The age and gender of the respondents in this study were similar to those of the Korean general population, while the educational level in study respondents was inclined to be higher than those of the general population. The effects of the educational level on evaluation tasks remain unknown. Dolan et al. reported that the TTO evaluation process was insignificantly affected by education [33], whereas one Spanish study found that the level of education did influence the values of health states [34]. In our model, as the educational level was not found to be a statistically significant variable, the impact of the differences in educational level may not be critical. Finally, we did not collect morbidity information of respondents as a limitation. In this reason, we cannot exclude the opportunity of including COPD patients in the survey, but we expected that such possibility might be very low.

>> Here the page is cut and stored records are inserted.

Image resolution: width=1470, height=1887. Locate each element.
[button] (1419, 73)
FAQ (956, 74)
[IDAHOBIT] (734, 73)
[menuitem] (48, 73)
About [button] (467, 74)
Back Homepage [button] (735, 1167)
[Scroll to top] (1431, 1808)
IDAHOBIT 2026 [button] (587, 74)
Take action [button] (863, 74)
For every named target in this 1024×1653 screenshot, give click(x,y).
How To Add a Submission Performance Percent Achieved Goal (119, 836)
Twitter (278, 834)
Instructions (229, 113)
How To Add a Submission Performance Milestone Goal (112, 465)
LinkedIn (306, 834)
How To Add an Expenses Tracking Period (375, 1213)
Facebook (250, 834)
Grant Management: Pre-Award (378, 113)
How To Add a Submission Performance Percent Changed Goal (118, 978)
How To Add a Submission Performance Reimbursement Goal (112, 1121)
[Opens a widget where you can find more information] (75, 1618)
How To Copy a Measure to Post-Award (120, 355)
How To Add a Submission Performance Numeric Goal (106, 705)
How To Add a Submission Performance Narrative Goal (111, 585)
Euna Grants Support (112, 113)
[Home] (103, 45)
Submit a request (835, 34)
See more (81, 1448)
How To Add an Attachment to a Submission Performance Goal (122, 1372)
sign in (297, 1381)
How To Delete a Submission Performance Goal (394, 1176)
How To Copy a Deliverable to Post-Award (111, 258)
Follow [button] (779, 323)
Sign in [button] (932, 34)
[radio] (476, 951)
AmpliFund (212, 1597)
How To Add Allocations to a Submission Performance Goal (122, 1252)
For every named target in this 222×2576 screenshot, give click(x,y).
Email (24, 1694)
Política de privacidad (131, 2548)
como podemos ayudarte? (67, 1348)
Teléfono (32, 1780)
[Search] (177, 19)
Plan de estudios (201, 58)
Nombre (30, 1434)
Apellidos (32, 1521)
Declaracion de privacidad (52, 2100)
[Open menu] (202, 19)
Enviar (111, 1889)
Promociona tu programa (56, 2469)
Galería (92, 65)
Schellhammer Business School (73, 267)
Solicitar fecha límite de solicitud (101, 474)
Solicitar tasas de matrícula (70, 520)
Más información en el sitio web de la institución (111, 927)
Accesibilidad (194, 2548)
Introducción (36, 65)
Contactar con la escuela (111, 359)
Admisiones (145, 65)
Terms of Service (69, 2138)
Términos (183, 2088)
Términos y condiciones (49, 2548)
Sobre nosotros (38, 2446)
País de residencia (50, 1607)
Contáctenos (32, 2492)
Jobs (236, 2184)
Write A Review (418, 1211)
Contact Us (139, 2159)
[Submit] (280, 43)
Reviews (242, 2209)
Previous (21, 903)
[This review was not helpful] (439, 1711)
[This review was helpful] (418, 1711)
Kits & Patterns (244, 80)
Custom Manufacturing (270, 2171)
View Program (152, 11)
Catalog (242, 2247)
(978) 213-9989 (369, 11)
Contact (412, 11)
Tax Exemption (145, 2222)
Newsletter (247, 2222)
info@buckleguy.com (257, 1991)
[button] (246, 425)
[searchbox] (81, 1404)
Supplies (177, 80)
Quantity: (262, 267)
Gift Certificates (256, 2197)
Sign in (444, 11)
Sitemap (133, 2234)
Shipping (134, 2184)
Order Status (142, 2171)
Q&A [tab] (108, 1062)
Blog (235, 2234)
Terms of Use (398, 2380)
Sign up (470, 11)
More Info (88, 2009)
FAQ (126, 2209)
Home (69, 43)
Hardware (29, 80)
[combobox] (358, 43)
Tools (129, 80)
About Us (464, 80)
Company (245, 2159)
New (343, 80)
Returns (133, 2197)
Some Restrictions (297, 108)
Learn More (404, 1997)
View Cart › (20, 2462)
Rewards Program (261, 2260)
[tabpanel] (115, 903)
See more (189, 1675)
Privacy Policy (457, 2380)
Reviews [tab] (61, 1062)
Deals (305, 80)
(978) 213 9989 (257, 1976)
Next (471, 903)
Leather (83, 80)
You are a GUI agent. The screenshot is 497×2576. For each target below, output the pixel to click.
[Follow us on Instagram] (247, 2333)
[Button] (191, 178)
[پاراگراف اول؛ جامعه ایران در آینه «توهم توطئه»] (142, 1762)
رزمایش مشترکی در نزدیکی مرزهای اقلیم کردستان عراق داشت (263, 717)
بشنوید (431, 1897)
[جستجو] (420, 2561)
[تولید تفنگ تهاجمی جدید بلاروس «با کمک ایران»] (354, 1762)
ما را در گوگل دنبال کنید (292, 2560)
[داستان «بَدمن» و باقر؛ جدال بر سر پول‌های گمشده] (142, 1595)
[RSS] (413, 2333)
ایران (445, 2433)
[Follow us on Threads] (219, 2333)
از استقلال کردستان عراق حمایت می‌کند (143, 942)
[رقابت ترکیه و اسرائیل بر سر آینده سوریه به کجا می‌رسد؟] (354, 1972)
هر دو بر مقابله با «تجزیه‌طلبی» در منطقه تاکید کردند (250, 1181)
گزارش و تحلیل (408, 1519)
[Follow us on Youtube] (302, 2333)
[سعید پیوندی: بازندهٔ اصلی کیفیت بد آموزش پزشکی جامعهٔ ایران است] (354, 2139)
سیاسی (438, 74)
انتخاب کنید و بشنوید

In conclusion, the utilities of various COPD health states are likely dependent on the severity and exacerbation of COPD. No differences were found between our respondent groups, although systematic differences existed between the VAS and TTO scores. Therefore, intervention for the delay of disease progression and appropriate prevention or management of exacerbation in COPD will be helpful in order to improve the HRQOL in COPD patients.